Double nationalité, la bombe à retardement

Par Mardi 22 décembre 2015 Permalink 3

« Aucun élément statistique ne permet de déterminer le nombre de Français possédant une autre nationalité que la nationalité française. » Ce fut la consternante réponse du ministre de l’intérieur, Bernard Cazeneuve, à la question concernant la double nationalité, le 11 septembre 2014, de M.Maurey, sénateur UDI-UC.

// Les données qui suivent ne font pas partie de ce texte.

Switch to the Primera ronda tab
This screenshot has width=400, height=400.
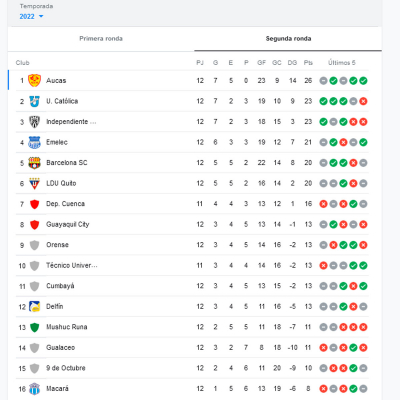pyautogui.click(x=101, y=39)
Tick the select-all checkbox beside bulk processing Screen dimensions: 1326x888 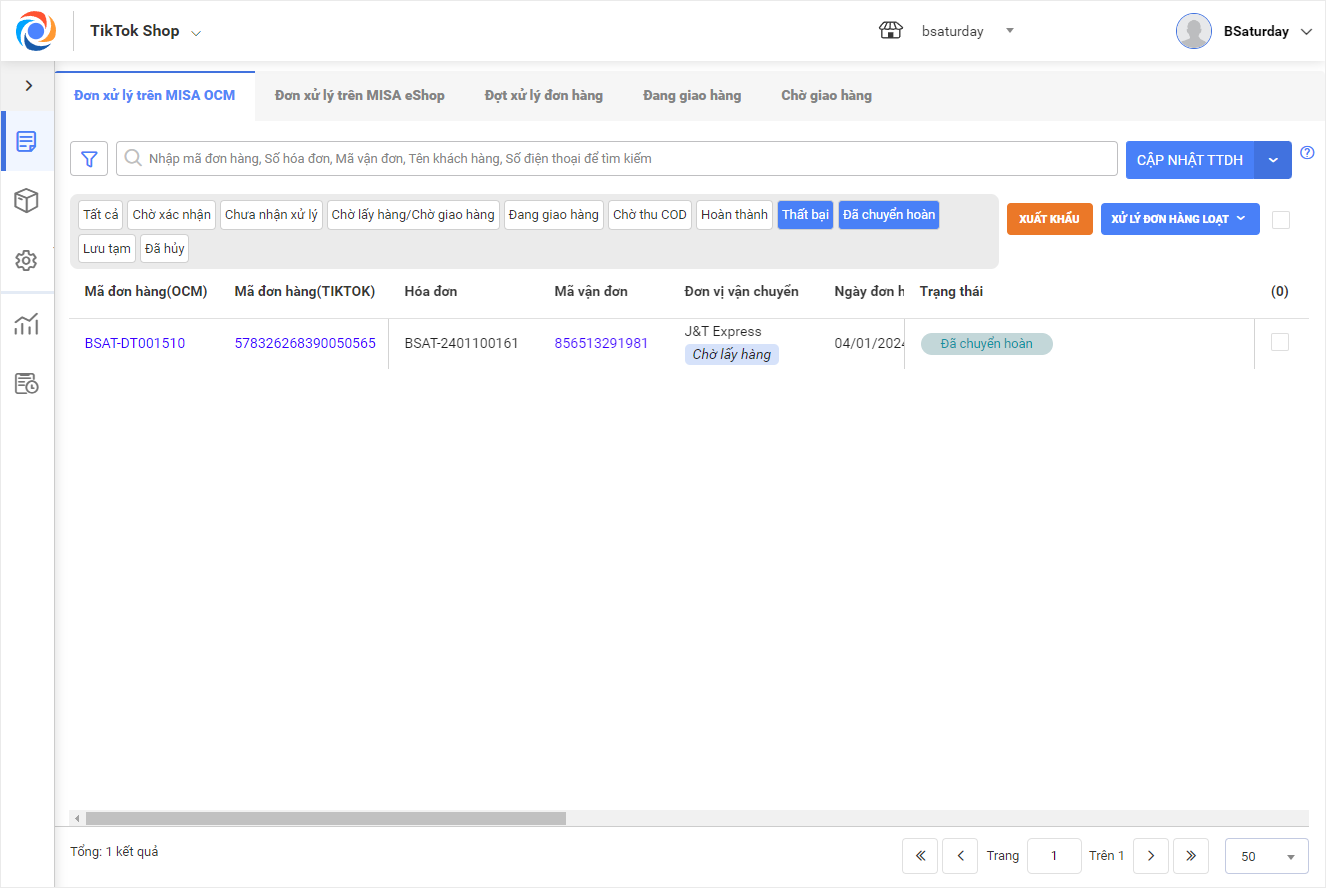coord(1280,220)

Notre état ne sait décidément rien sur rien et ne possède aucun chiffre sur quoique ce soit! Il fait de son ignorance une vertu sensée protéger les libertés publiques alors qu’il propulse ses ressortissants dans une position d’insécurité criminelle. Tous les enfants nés en France de parents étrangers issus d’un pays accordant la nationalité par filiation sont des binationaux automatiquement. Il n’ont rien à demander pour être français à 18 ans, aucun besoin de faire preuve d’un quelconque volontarisme. Leurs origines font qu’ils sont aussi du pays d’où viennent leurs aïeux. Ces faits montrent que les binationaux sont des millions dans notre pays, pour beaucoup français quand ça les arrange, étrangers autrement.

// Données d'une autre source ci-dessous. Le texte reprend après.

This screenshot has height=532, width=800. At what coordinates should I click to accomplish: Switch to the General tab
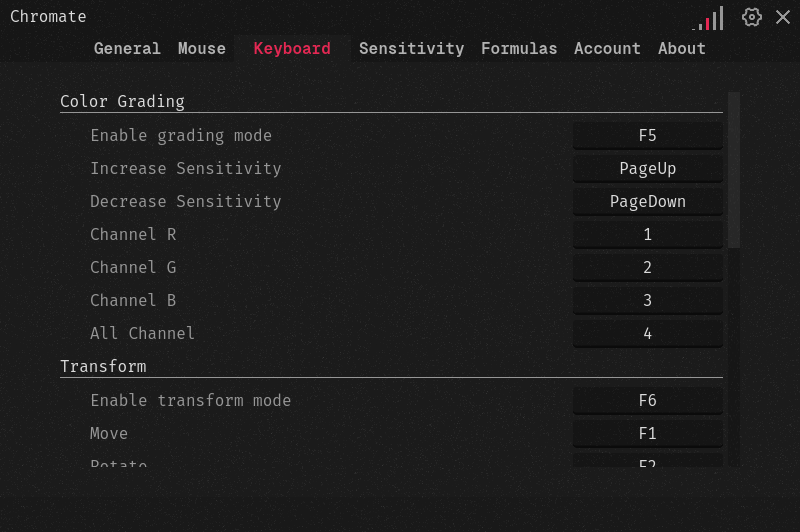pos(127,48)
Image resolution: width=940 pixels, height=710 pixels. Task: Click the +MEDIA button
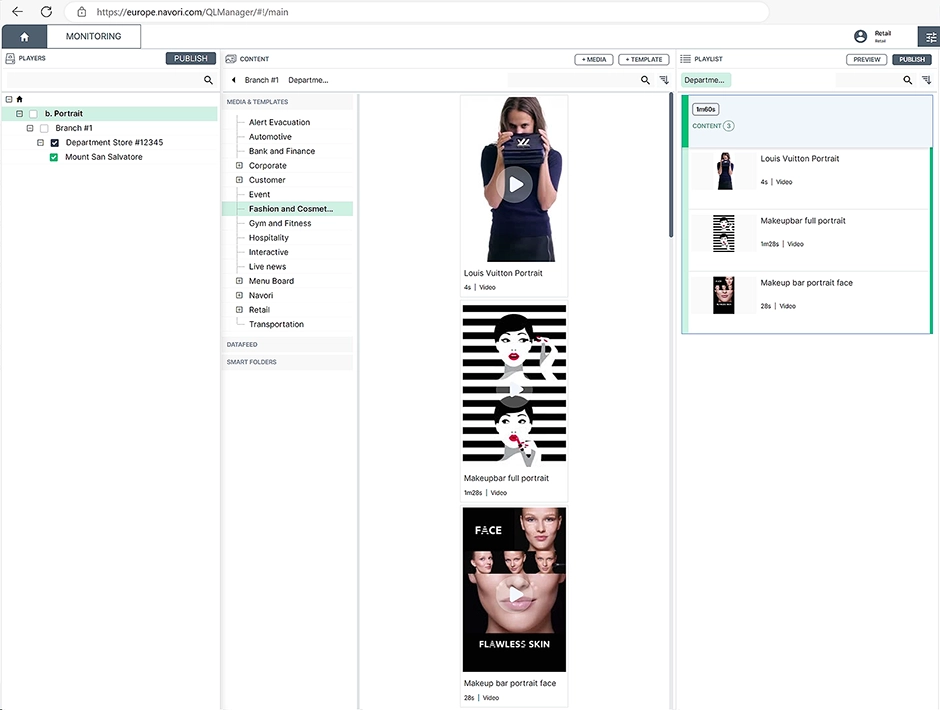[x=593, y=59]
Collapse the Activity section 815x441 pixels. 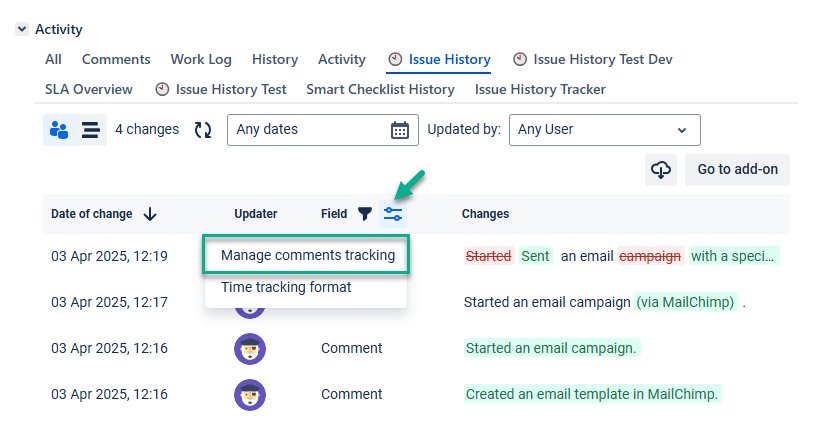pyautogui.click(x=22, y=30)
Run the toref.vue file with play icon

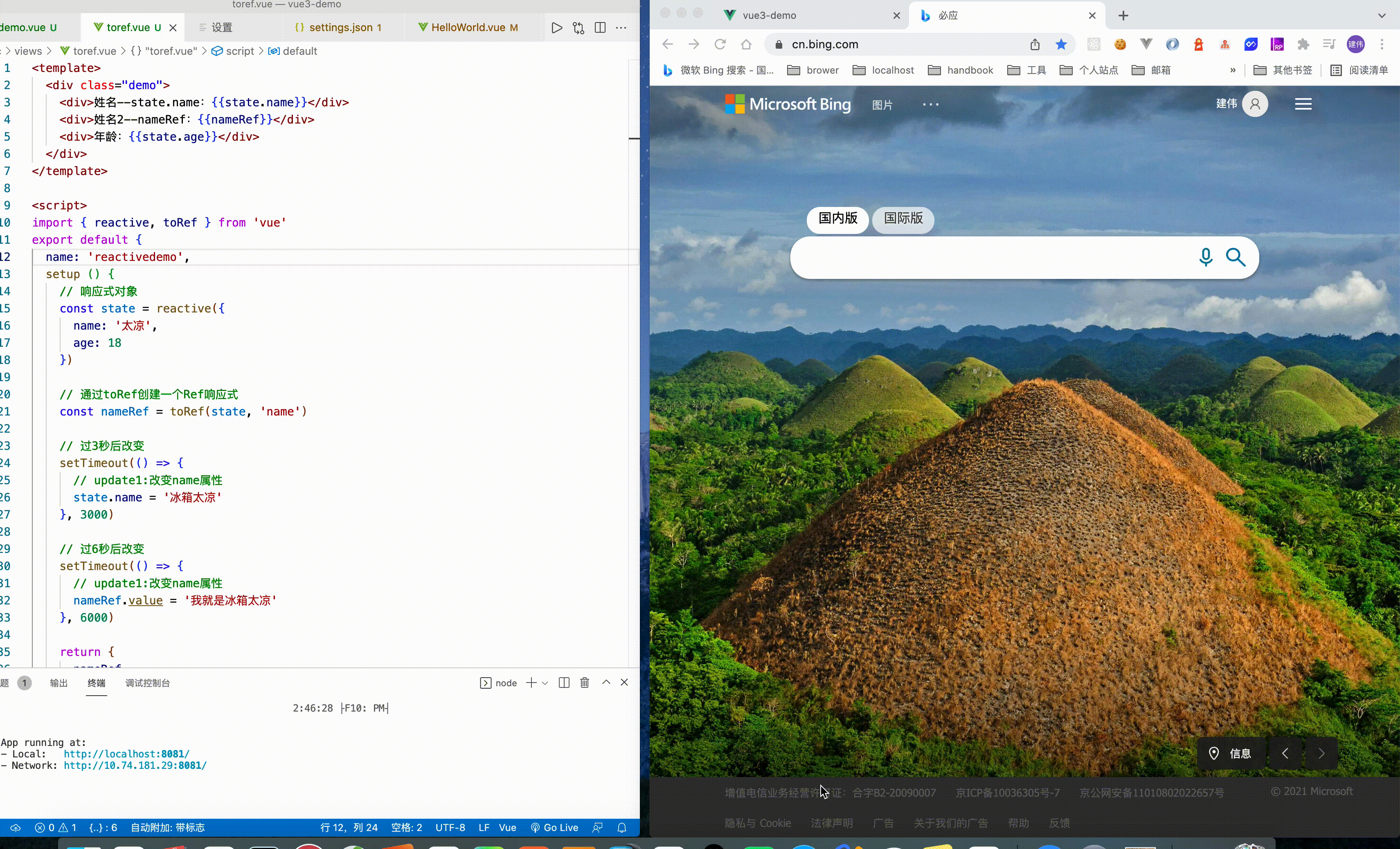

Bernard Debré vient de mettre les pieds dans le plat en déclarant à Sud Radio:  » Est-ce qu’on peut être binational? Je crois que les pays qui le refusent ont raison. » Décider qui l’on veut être semble le premier acte citoyen d’importance pour chaque personne qui a le choix. Ce n’est pas demander la lune que d’exiger un engagement sincère en faveur de tel ou tel pays et c’est le moyen le plus sûr de considérer réellement comme français des personnes qui aujourd’hui ne sont français que de papiers. Mais cela semble être inconvenant pour le chef d’état. Rien que la déchéance de nationalité française pour les terroristes binationaux, ce qui semblerait un minimum pour une personne sensée, est entrain d’être remise en cause malgré les annonces faites par François Hollande au lendemain des attentats de Paris. Il se prépare à une retraite en rase campagne, une veille de Noel pour que ça ne fasse pas trop de bruit. Le président de la république réserve aux assassins des égards intolérables non seulement pour les victimes de leurs meurtres de masse mais aussi pour tous les français en général.

La gauche avec une telle prise de position rappelle ces porteurs de valises pendant la guerre d’Algérie qui en soutenant le FLN parfois avec des armes, aidaient à la mort des jeunes soldats français, appelés du contingent.